Through glass dimly

One just can’t know the loss of personal freedom, how it feels, what it lives like until you get older and feel the slow leak of capabilities shrink. I sure didn’t. I watched my own mother’s loss and instead of looking closer at what was going on (or God forbid, asking her) I got frustrated with its outcomes instead, and her along with it—as if she were to blame for aging!

WHAT GOES AROUND BOOMERANGS

I’ve given this whole topic considerable more thought after having a conversation with a friend recently—about value and worth as bodies age and we shed our productive and professional identities. And after sobering up professionally, I have to admit there remains a sense of diminishment in me. While I make fun of my place in the aging category, I am reminded too of its emotional costs.

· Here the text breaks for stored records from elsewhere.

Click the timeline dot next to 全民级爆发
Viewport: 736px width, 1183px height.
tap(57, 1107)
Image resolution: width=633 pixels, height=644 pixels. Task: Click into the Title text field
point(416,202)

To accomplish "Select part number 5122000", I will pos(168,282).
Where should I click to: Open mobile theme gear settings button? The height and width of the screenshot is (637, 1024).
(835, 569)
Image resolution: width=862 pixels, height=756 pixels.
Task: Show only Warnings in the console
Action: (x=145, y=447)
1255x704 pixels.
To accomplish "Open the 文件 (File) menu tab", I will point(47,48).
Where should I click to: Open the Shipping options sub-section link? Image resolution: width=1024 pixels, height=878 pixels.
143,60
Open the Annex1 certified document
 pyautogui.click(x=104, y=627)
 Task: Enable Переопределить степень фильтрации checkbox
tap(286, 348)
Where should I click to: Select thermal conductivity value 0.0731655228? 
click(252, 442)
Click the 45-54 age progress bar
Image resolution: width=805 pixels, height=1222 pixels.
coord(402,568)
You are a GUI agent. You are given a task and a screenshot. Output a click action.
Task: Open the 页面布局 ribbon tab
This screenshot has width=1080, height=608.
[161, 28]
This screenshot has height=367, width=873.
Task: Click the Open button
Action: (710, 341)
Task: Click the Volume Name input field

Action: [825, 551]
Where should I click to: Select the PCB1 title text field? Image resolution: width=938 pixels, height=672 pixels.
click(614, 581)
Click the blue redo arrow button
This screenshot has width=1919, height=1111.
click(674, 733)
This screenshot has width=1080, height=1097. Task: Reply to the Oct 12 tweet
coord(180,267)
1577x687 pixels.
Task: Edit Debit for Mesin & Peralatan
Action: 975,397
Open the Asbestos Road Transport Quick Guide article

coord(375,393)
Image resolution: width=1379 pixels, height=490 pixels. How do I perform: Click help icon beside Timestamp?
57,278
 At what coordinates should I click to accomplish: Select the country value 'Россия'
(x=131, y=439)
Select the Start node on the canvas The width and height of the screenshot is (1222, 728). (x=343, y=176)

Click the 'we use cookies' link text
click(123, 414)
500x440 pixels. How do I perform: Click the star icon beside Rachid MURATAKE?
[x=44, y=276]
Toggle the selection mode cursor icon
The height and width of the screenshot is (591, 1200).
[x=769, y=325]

Given this small “come to Jesus” moment, if mom were here now, I’d apologize prostrate and profusely, for being so dense and dismissive with her, not paying attention. But how could I have known then what I could only learn once it began in me? Seriously. The aging thing; The slack disregard, the dismissal by others, as if you’re no longer a credible person, which implies less value, less worth. Half a person, really, with a lesser-than ability to even think!

THE TRICKLE DOWN EFFECT

I see my son and daughter-in-law react the same to me, or at least similarly as I did towards my mother, hence I’m on the receiving end of the spectrum now. The up close and personal feel of “less than” that is subtly reflected in their eyes staring back at mine as an imprint is painful. They won’t have kids so will not know the personalization of it when they get old. Although, since this is a societal problem also, they’ll still likely feel it’s sting to some degree.

Not-so-oddly, some aspects of aging I gladly surrender while other losses I resent like hell! I think of handicapped people (which I’ve come to include myself loosely in the category) and the grief they must feel in this regard. But aging? In some respects it’s a different kettle of fish altogether because unless you die young, everyone goes through one or both categories to some degree. And as a foot in each camp of aging and body breakdown, I feel some of the sting in each.

IN THE END

In more general terms, I look at others in my age group and often see similar patterns of personal freedom either denied or forfeited. Some individuals seem less affected or maybe I don’t look close enough because the symptoms are less obvious, more nuanced. Maybe they don’t consider it much, let alone express it. But the prospect and likelihood of each of us getting some humbling learning opportunities in a youth prized culture is unavoidable, at least to those who seek learning about such things. Ultimately, as the eyelids drift closed for the last time, rumor has it “all will be presented” in a flash for which both accounting and sweet liberation will occur—deliverance in its own time and place where value and worth are redefined by a greater and more generous authority.

3 replies
  1. Bob Rubin
    Bob Rubin says:

    Ah, late in life struggles. I remember struggling with whether I should work on Saturdays late in my career when it seemed necessary. Technology had not helped diminish my weekly hours making it far easier and tempting to work at home on Saturdays. At one point I even considered laboring on Sundays but, thank God, my spouse, Kristine, quickly talked me out of it.

    I cannot describe how gratifying it was to walk out of my office on that last day of work. It was almost like the world had been lifted off my shoulders.

    On the other hand, it wasn’t long before various systems in my body were beginning to slow down and decay. I am a victim of inbreeding as a 100 percent Ashkenazi Jew.

    My paternal grandparents were cousins. Not a good thing. I am slowly feeling the effects of that now at 78 years of age. Hope the progression continues to be slow, but, who knows?

    By God’s grace, he found Kristine and me almost 38 years ago. It’s made the road more tolerable and more peaceful. She is the love of my life and He is our savior, giving us HOPE in our last quarter.